Class action against Steinhoff dismissed
Steinhoff International got some respite on Friday as the Gauteng High Court (Johannesburg) dismissed a local class action suit brought against the global retailer after an accounting crisis in late 2017 caused its share price to collapse.
A BusinessLIVE report says the application – by a retired pensioner who had bought shares for R80 000 between 2013 and 2016 – is one of various mass action suits planned against the company.
In 2018, several SA businesses, representing clients that held about 20% of Steinhoff’s stock before the uncovering of the accounting irregularities, joined a class action by Dutch law firm BarentsKrans NV.
‘I am aware that this conclusion will disappoint the expectations of Steinhoff shareholders that the law must be able to compensate them for their losses,’ Judge David Unterhalter said.
‘This does not mean that the shareholders are without remedy. It is for the Steinhoff companies to hold the Steinhoff directors and Deloitte liable for any breach of duty.’
The action was thwarted by a 177-year-old ruling in an English case, which set a precedent in corporate law.
According to a Moneyweb report, a retired pensioner, Anthea de Bruyn, was hoping the court would grant her the authority to represent thousands of individual Steinhoff shareholders in a class action against the parties alleged to have contributed to the ‘accounting irregularities’.
De Bruyn’s lawyers, who are being financed by parties who will be paid a percentage of any funds recovered, opted to use section 218(2) and section 20(6) of the Companies Act.
The former section reads: ‘Any person who contravenes any provision of this Act is liable to any other person for any loss or damage suffered by that person as a result of that contravention.’
Section 20(6) also encourages the view that individual shareholders have claims against directors. It reads: ‘Each shareholder of a company has a claim for damages against any person who intentionally, fraudulently or due to gross negligence causes the company to do anything inconsistent with this Act.’
However, the court found that the ruling in the English case trumped her arguments.
‘That shareholders should seek redress, given the scale of their losses, is unsurprising,’ said Judge David Unterhalter. ‘That this is sought to be done by way of a class action entails some novelty. The premise of the application for certification is that many retail investors, who have suffered losses important to them, will not be able to bring their cases to court, if these claims are brought by each shareholder. Like Ms De Bruyn, their claims are too modest to justify the cost of complex litigation. A class action, however, would secure access to the courts and the prospect of redress for thousands of individual shareholders who lack the resources of institutional investors,’ said Unterhalter on page six of his 100-page ruling.
Ninety-three pages later, notes Moneyweb, the judge confirms De Bruyn does not have a ‘triable’ case.

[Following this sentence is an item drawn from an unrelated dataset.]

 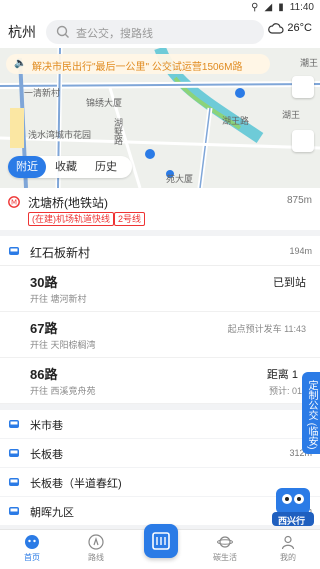 What do you see at coordinates (63, 345) in the screenshot?
I see `route-direction: 开往 天阳棕榈湾` at bounding box center [63, 345].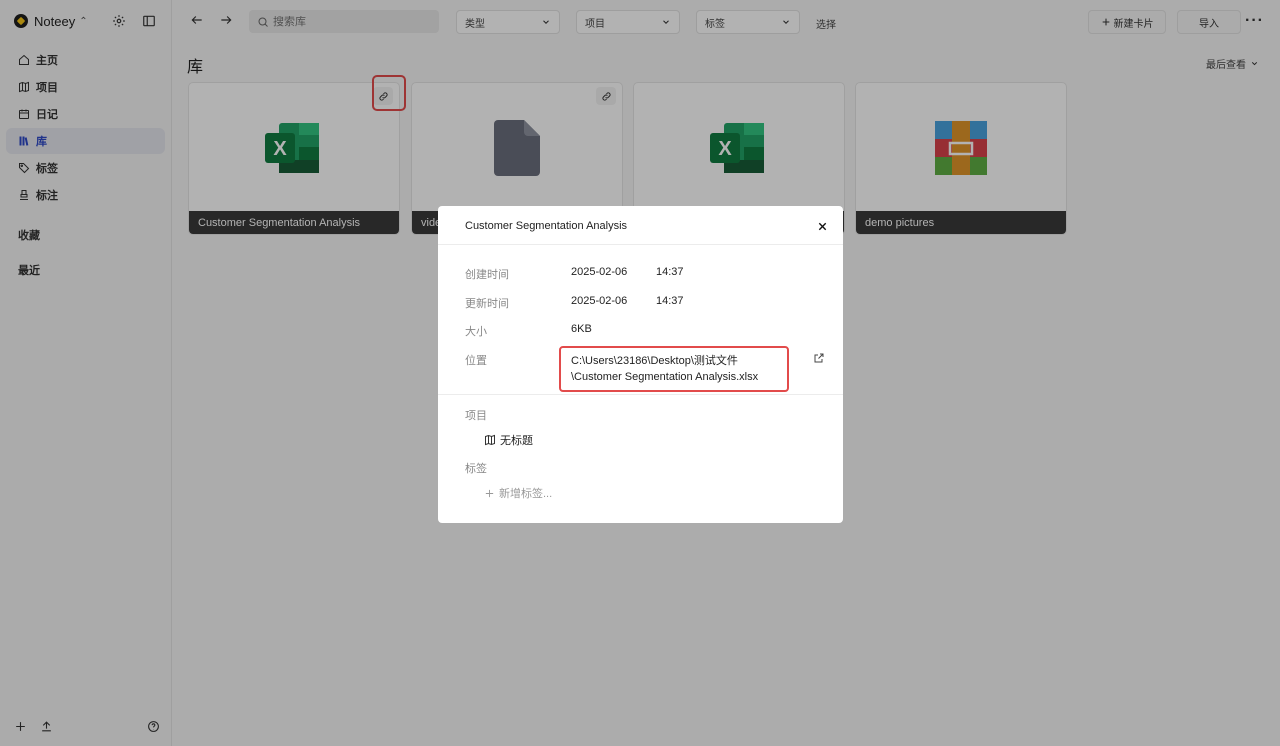 This screenshot has width=1280, height=746. What do you see at coordinates (490, 493) in the screenshot?
I see `plus-icon` at bounding box center [490, 493].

The rule that dictated that De Bruyn’s case was not ‘triable’ was set all the way back in England in 1843 in the Foss v Harbottle matter. The essence of that ruling was that the shareholders suffered losses because the company was wronged by its directors, therefore it was only the company that was able to sue the directors.
Moneyweb quotes a lawyer as saying: ‘If politicians want shareholders to be able to hold directors to account they will have to change the law.’